=== Dataset records ===

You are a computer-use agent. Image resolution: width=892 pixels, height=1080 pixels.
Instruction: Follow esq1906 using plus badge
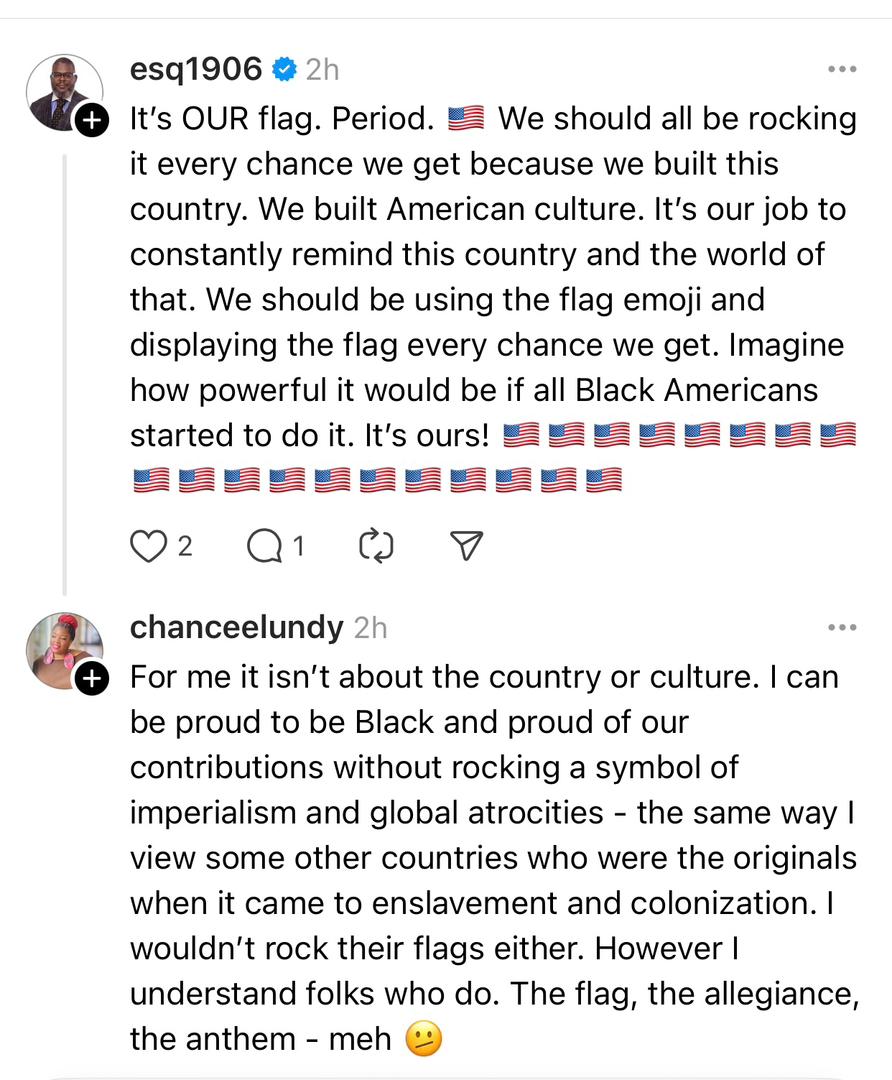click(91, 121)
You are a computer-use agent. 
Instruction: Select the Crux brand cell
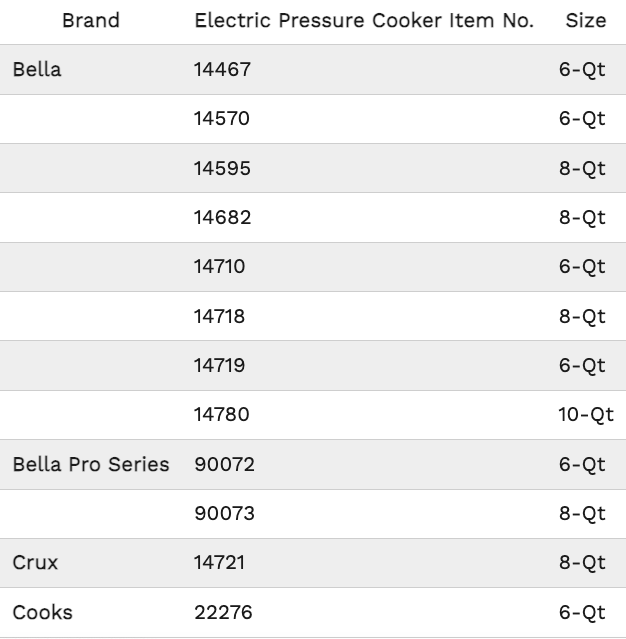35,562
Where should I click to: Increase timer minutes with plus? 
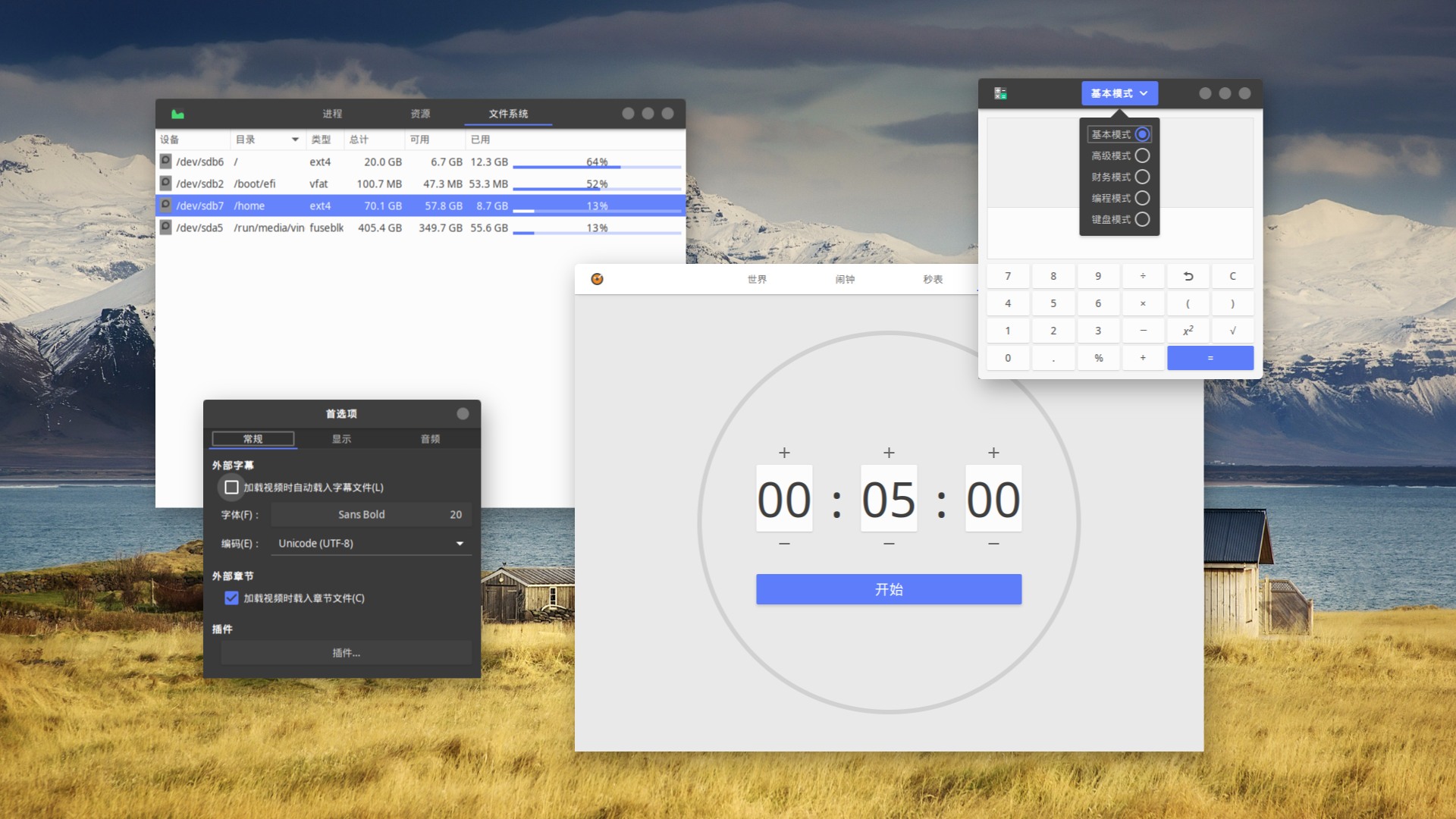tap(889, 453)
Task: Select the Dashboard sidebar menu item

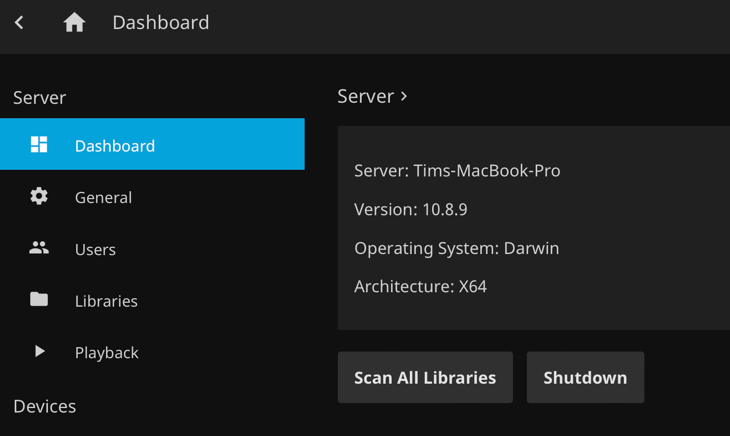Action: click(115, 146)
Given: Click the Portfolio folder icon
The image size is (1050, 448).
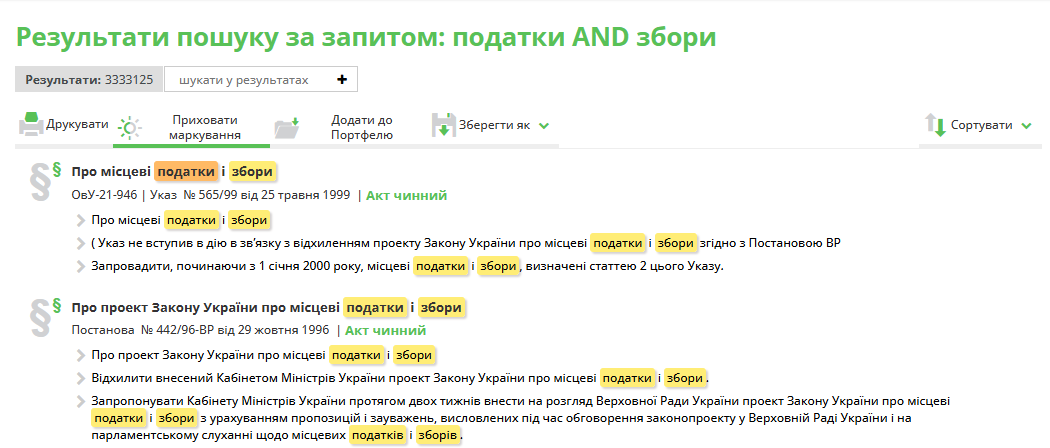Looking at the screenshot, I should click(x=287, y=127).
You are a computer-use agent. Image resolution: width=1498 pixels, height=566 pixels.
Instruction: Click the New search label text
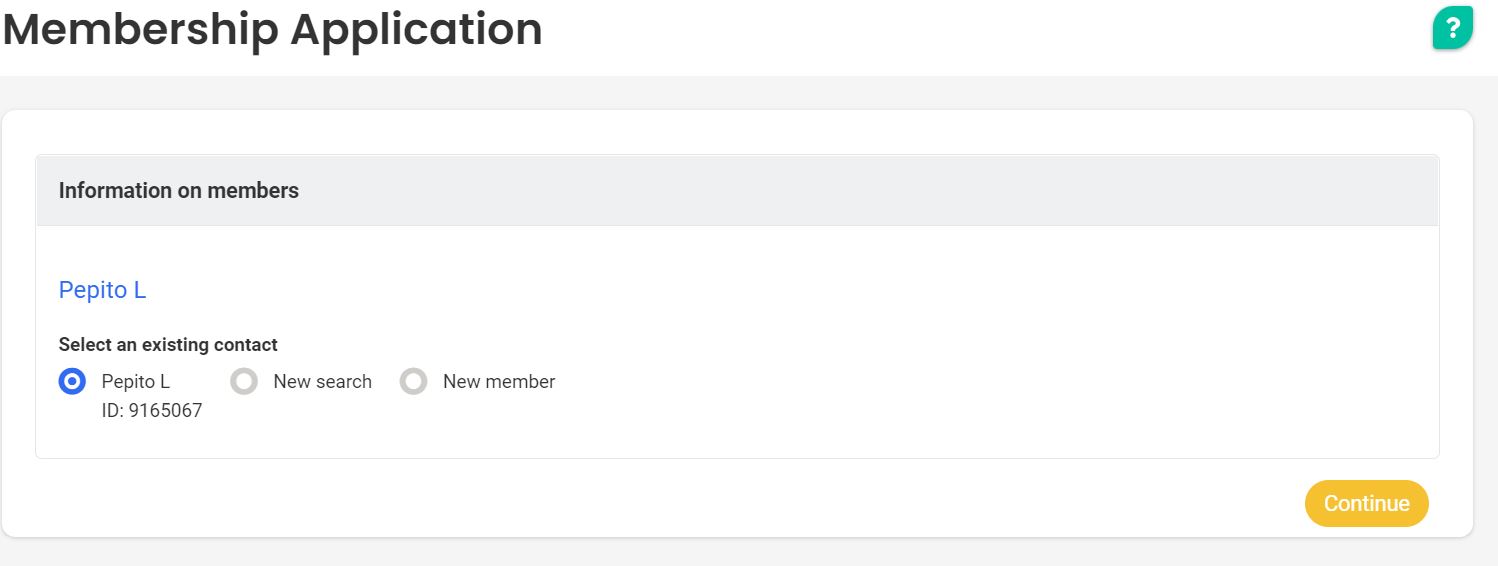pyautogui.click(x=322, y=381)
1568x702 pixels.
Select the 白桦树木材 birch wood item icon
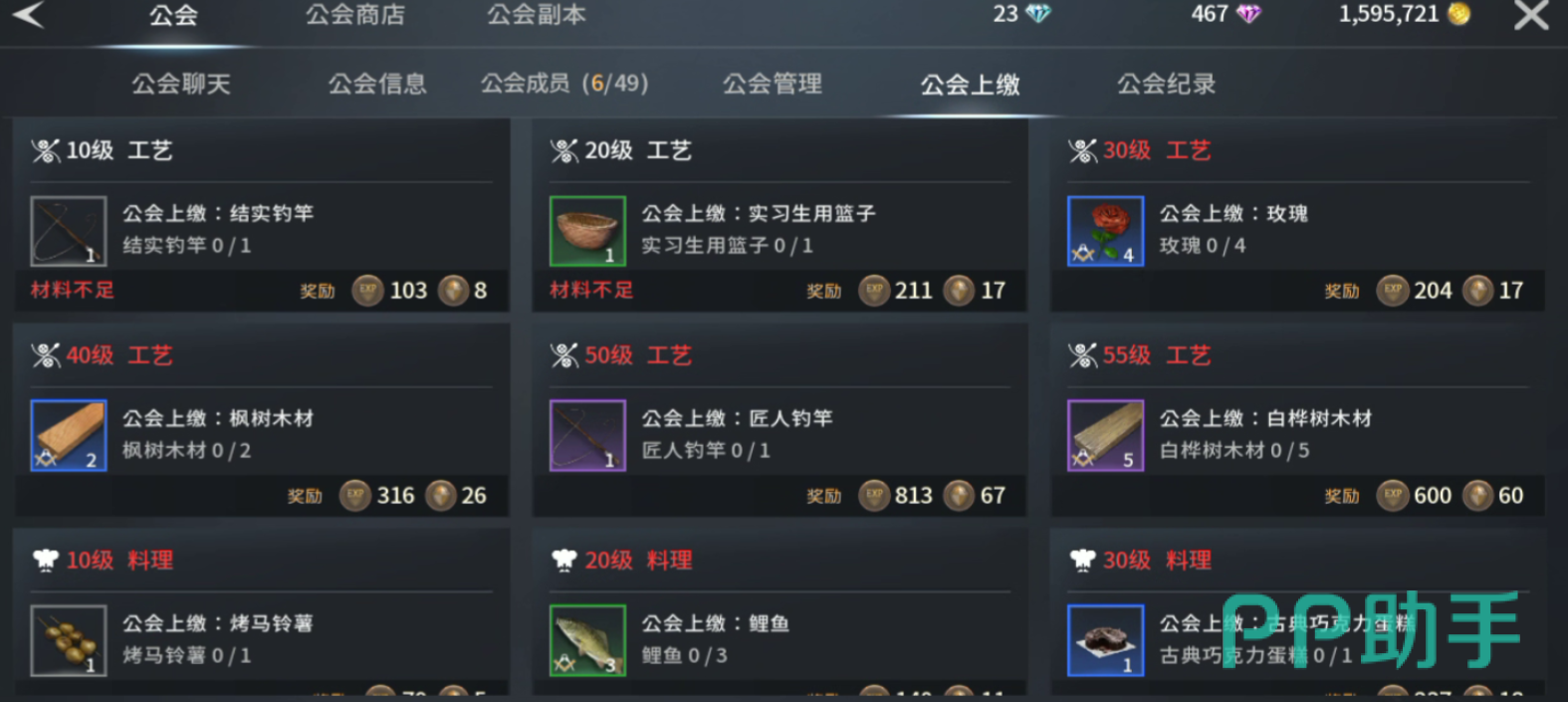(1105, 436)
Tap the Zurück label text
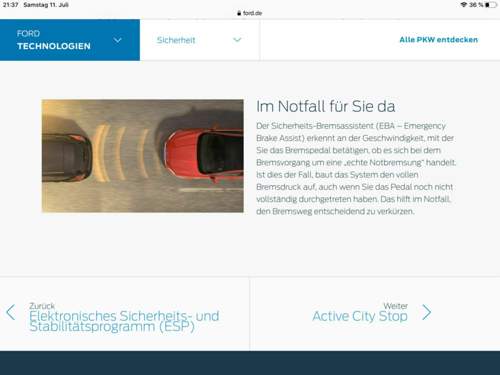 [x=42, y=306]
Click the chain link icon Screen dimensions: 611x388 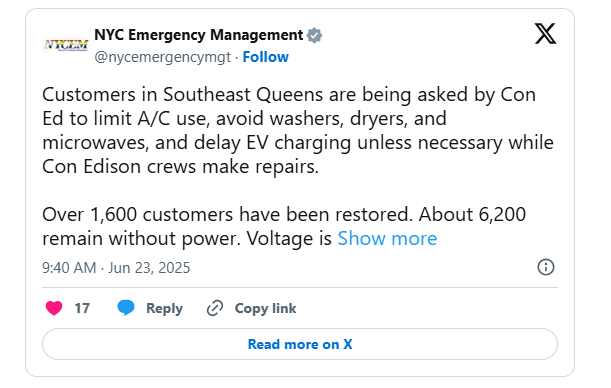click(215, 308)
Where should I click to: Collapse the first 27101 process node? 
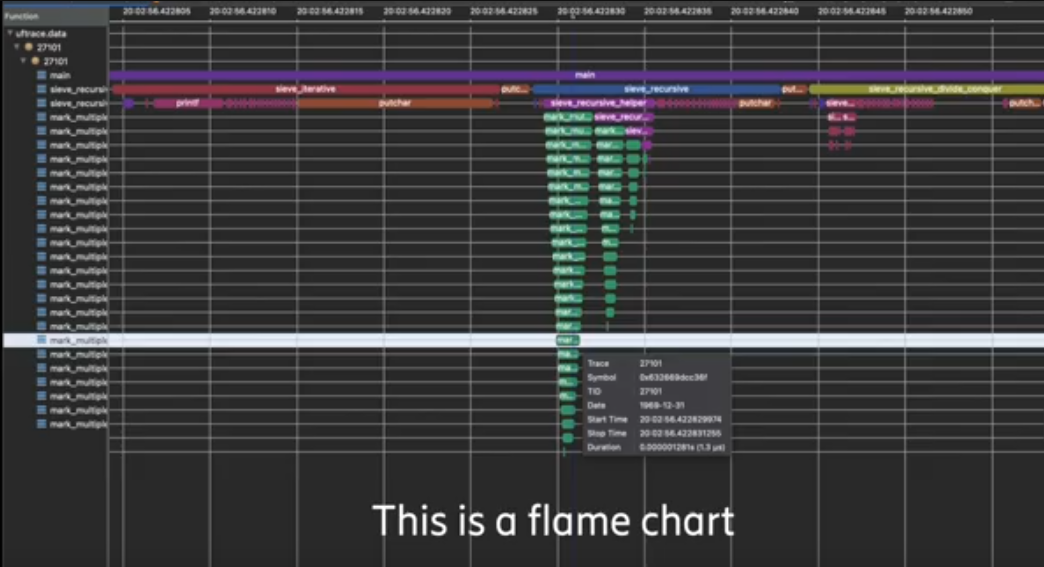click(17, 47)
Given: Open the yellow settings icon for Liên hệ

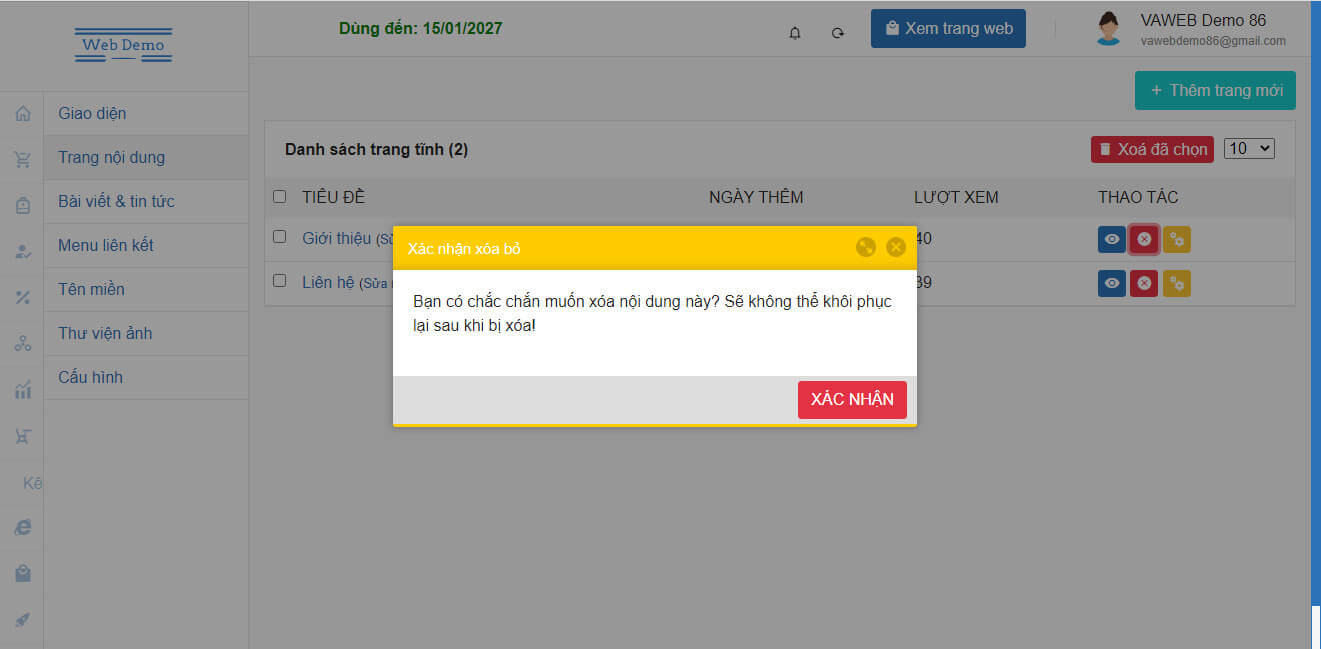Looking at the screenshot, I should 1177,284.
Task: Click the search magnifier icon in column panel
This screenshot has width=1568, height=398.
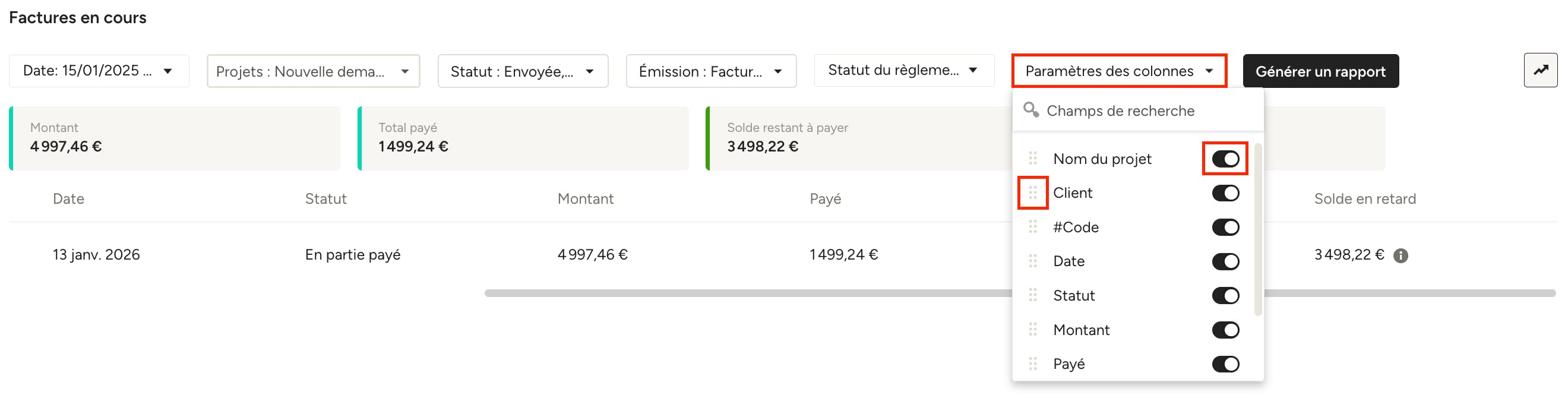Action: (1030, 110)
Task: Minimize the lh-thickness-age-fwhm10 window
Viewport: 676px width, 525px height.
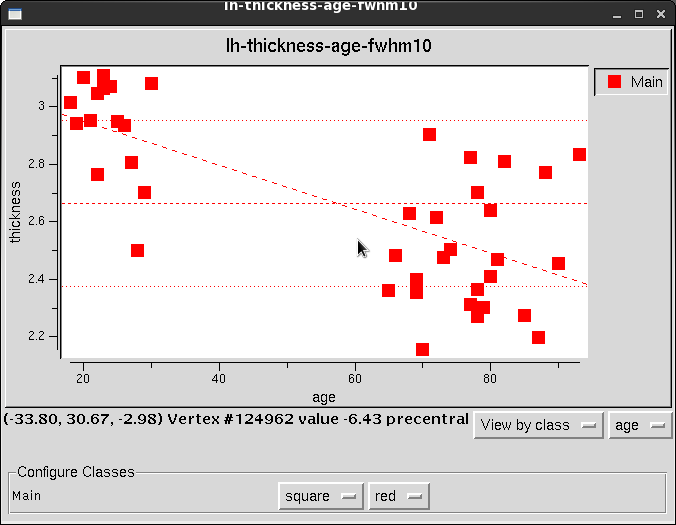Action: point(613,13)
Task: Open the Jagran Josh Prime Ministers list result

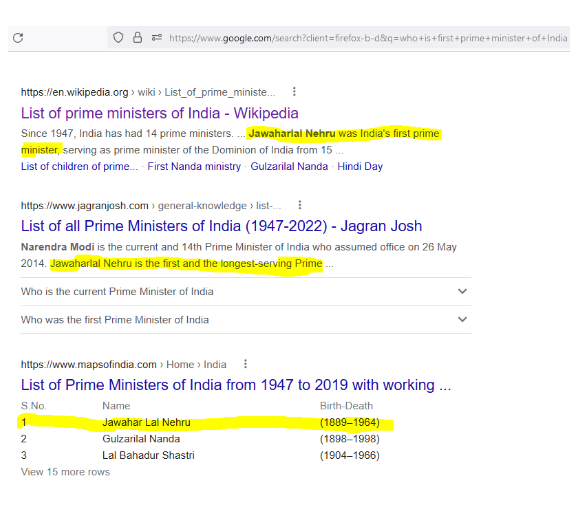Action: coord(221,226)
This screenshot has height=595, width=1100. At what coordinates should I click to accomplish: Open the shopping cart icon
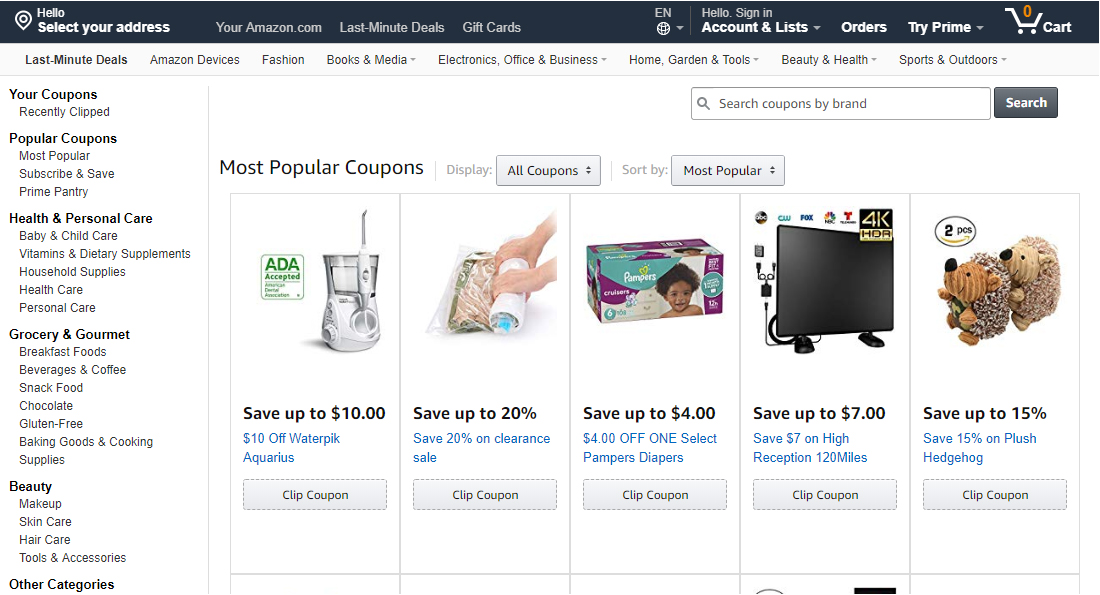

===

→ Directions: Copy every line from the records above that contains the word "computer".

→ Output below:
You are a computer-use agent. Image resolution: width=892 pixels, height=1080 pixels.
You are a computer-use agent. 
You are a computer-use agent. Image resolution: width=1498 pixels, height=566 pixels.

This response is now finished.